On March 20th, 2024, the Indonesian Election Commission officially declared that the Defense Minister Prabowo Subianto won the Presidential Election, which took place on February 14, 2024. The result might not be shocking because Prabowo had maintained a lead in the pre-election survey. Nevertheless, it is still surprising that he secured nearly 60% of the votes. So, the main issue to be addressed is how most Indonesian voters turned their support to a former commander of Special Forces under the military dictatorship, who has a history of alleged involvement in human rights abuses. Some suggest that the main factor is that Subianto managed to secure the endorsement of the incumbent president, Joko Widodo (Jokowi), whose son ran as Subianto’s vice president.[1] Moreover, some groups have accused the outgoing Jokowi administration of meddling in the General Election by orchestrating political maneuvers that allegedly influenced voters in the months leading up to the election, including the massive distribution of social assistance in key electoral regions.[2]

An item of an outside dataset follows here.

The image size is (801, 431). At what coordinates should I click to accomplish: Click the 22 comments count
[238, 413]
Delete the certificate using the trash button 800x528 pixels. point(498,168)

This essay, however, argues that there is something more disconcerting beneath the surface. While it is hard to deny that Jokowi’s showing favoritism toward the ticket that featured his son and his administration unfairly boosting Subianto’s campaign, in the end, Subianto’s strong performance is attributed primarily to voters who prioritize security, stability, and prosperity over concerns about the rule of law, human rights, and constitutionalism.

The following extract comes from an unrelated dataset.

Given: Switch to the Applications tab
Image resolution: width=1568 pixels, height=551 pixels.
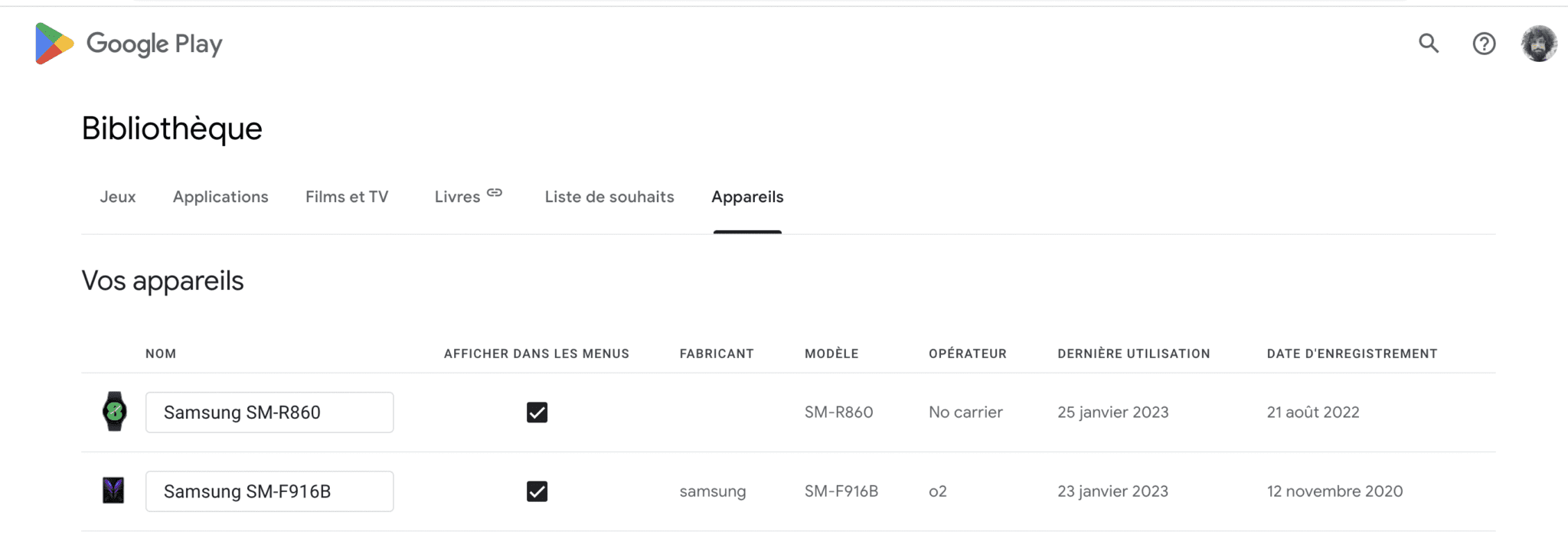Looking at the screenshot, I should 220,197.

The Promise of Material Prosperity Versus Upholding the Rule of Law

In Jokowi’s decade in power, Indonesia has seen GDP grow by a cumulative 43%, with an average of 5 percent annual growth anchored by huge investment and consumption combined with massive infrastructure and social welfare spending.[3]  Most voters are happy with Jokowi’s economic performance and want to see Jokowi’s successor do the same. Unfortunately, Prabowo Subianto is the candidate most people believe will maintain Jokowi’s policy, especially after he picked Jokowi’s son as his running mate in the Presidential election.

What happened in Indonesia is not an anomaly in a democratic society. In Democracy in America, Alexis de Tocqueville compellingly explains how modern democratic people lose their natural attributes and embrace self-interest.[4] The pursuit of self-interest is closely related to people who seek material prosperity in the democratic era. This pursuit manifests in the longing for petty materialism, in which people spend so much energy wanting and working for material objects. For Tocqueville, materialism is the most significant threat to democracy because it “combines marvelously” with the “most familiar vice of the heart” of the people: the desire for material gratification.[5] When the “taste for material gratification” is already excessive, materialism will eventually deprive citizens of their belief in the possibility of self-government.[6] As people spend so much energy wanting and working for material objects, they focus on mediocre material goods instead of grand ideas such as the rule of law, constitutionalism, and human rights.  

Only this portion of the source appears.